Share

Bayar Saja Sendiri!

"Nin, parah banget kamu jadi istri. Suami sendiri dikeluarin dari pekerjaannya."

"Terus?" tanyaku pelan. 

"Ya ampun, kamu kayaknya beneran kemasukan, Nin. Dari habis melahirkan kayak gini. Lama-lama pusing lihat kamu, Nin."

"Kenapa, sih?" 

Mama Mas Reno mulai ikut campur lagi. Aku meliriknya sekilas, kemudian mengalihkan pandangan. Tidak peduli. 

"Posisi Reno sebagai keuangan di butik Nina diganti sama orang lain, Ma. Pas Reno protes, karena nama Reno jelas-jelas harusnya masih tertera sebagai bagian dari tim, justru gak ada lagi. Keganti sama orang itu."

Wow. Anak yang benar-benar manja, mengadu pada Mamanya. 

"Semuanya ulah kamu, Nina?" tanya Mama geram.

Aku beranjak, menatap mertua dan Mas Reno dingin. 

"Kalau iya, kenapa?" tanyaku sambil berlalu. 

Biarkan saja dia pusing dengan posisinya yang terganti itu. Aku membuka pintu kamar, meletakkan Raja ke tempat tidur bayi. 

Baru saja duduk di tempat tidur. Terdengar bunyi benda terjatuh cukup keras. Aku langsung melangkah ke tempat suara. 

Langkahku terhenti melihat bingkai foto terjatuh. Itu foto pernikahanku dan Mas Reno. 

"Maaf, Nin. Jatuh sendiri tadi." 

"Kena angin?" tanyaku menatapnya tajam. 

"Iya kayaknya. Nanti aku ganti, deh. Kamu gak usah marah-marah terus. Nanti cantiknya hilang."

"Ganti pakai daun? Kamu aja gak punya uang."

Mas Reno batuk-batuk mendengar perkataanku. Dia sepertinya tersinggung sekali dengan perkataanku tadi. 

Ah, memangnya aku peduli dia tersinggung atau tidak. Aku tersenyum tipis, ini malah membuat dia harusnya sadar. 

"Ayo, kita makan di luar, Reno."

Kami menoleh ke Mama Mas Reno yang memakai pakaian bagus. Begitu juga dengan Rini. Aku melirik Mas Reno yang terlihat kebingungan. 

"Mau kemana, Ma?" 

"Makan siang di restoran, lah. Mama bosan cuma dikasih kerupuk di sini."

Wajah Mas Reno kembali terlihat kusut. "Mau pakai uang siapa? Reno gak punya uang sama sekali."

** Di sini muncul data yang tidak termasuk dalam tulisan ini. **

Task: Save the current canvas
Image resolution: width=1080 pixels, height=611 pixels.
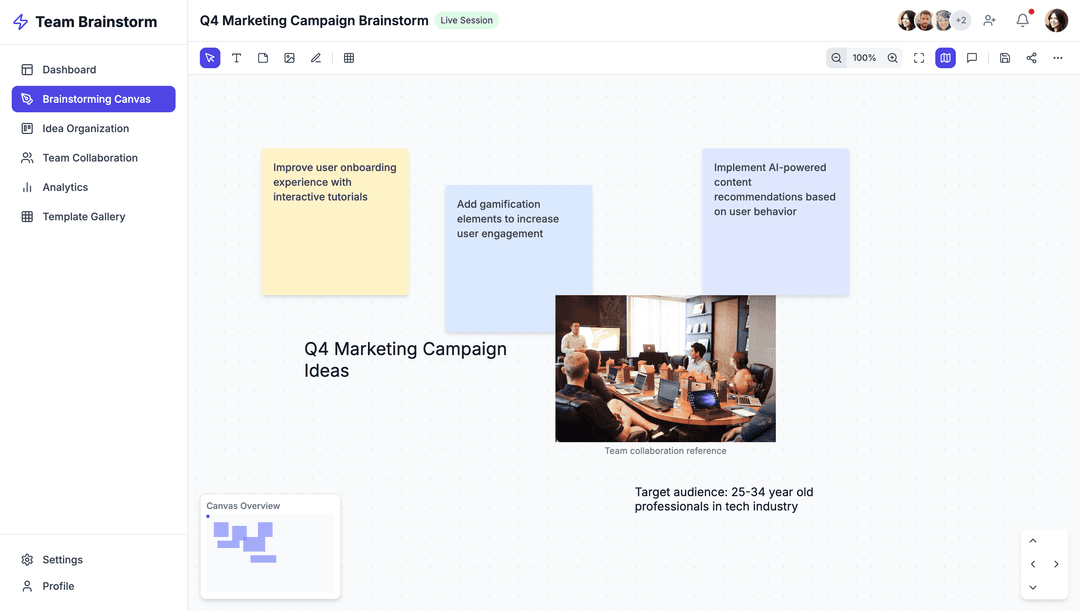Action: click(1005, 57)
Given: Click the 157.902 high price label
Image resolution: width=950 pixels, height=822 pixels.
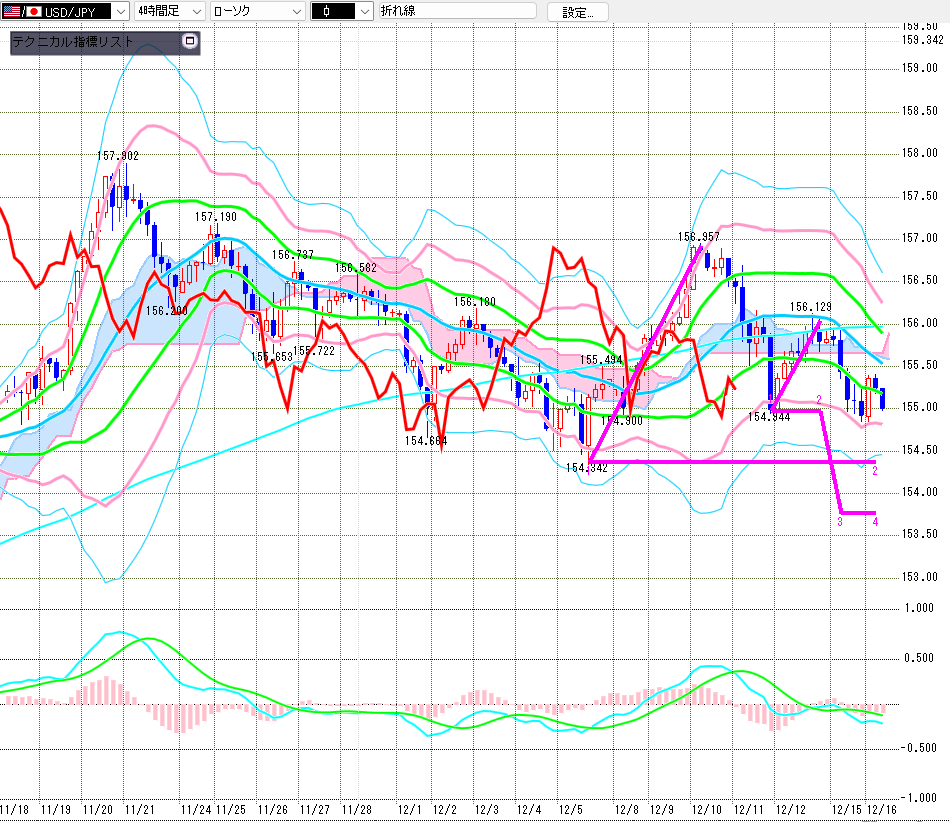Looking at the screenshot, I should click(x=118, y=155).
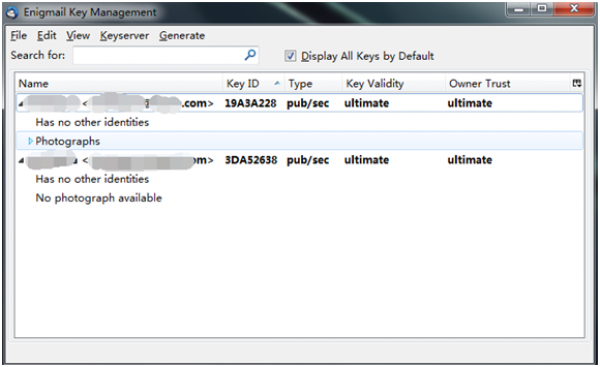
Task: Focus the Search for input field
Action: tap(166, 55)
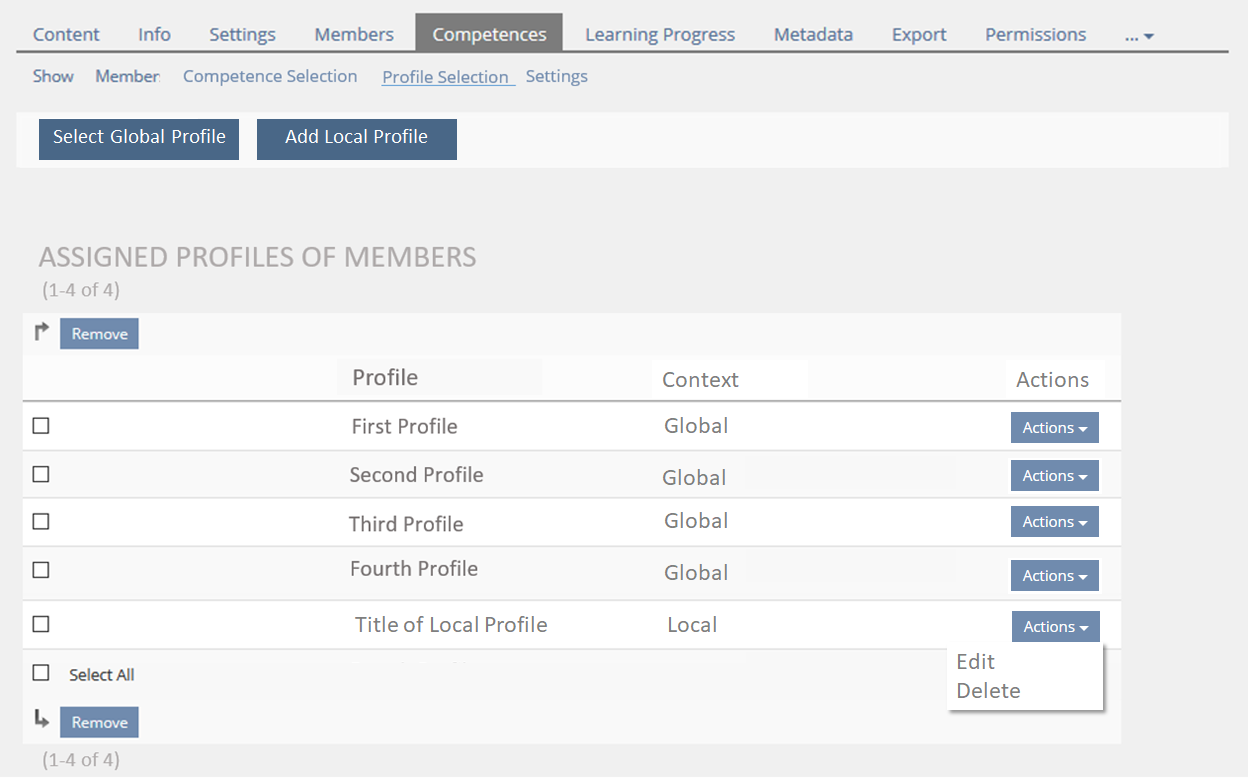Click the Select Global Profile button

[139, 138]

Bisa aku lihat, Mama Mas Reno melirikku. Dia memberikan kode agar Mas Reno meminta uang padaku. 

Coba saja kalau bisa. Aku duduk di sofa, melipat kedua tangan di depan dada, memejamkan mata. Menunggu apa yang akan mereka lakukan. 

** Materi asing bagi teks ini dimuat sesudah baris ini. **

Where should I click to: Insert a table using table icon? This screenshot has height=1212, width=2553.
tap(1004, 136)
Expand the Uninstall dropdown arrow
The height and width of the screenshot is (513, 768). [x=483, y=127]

"Nin, Mas minta uang, dong. Ayolah."

Aku mengabaikannya, memperbaiki posisi duduk. 

"Nina."

Ah, aku punya ide menarik. 

Mataku terbuka, menatap Mas Reno yang menatap penuh harap. Beberapa detik, aku mengangguk. 

"Nanti aku transfer."

"Serius, ya? Pokoknya harus kamu transfer. Lima juta aja."

Lima juta aja?

Mungkin, menurutnya mencari yang tinggal petik kayak di pohon. Aku menatap ketiga manusia tidak tahu malu itu. Mereka tampak tersenyum cerah. 

"Kita pergi dulu. Nanti kita bawain makanan buat kamu. Jangan lupa ditransfer, Nin."

Mobil itu meninggalkan rumah. Aku menutup pintu, kemudian melangkah ke kamar. Mencari surat perjanjian asli yang disimpan Mas Reno. 

Sudah mencari kemana-mana, surat itu tidak ketemu juga. Aku mengusap wajah, sampai ke ruang kerja juga tidak ketemu. 

"Di mana dia letakkan surat itu?" gumamku sambil kembali mengacak berkas di kardus. 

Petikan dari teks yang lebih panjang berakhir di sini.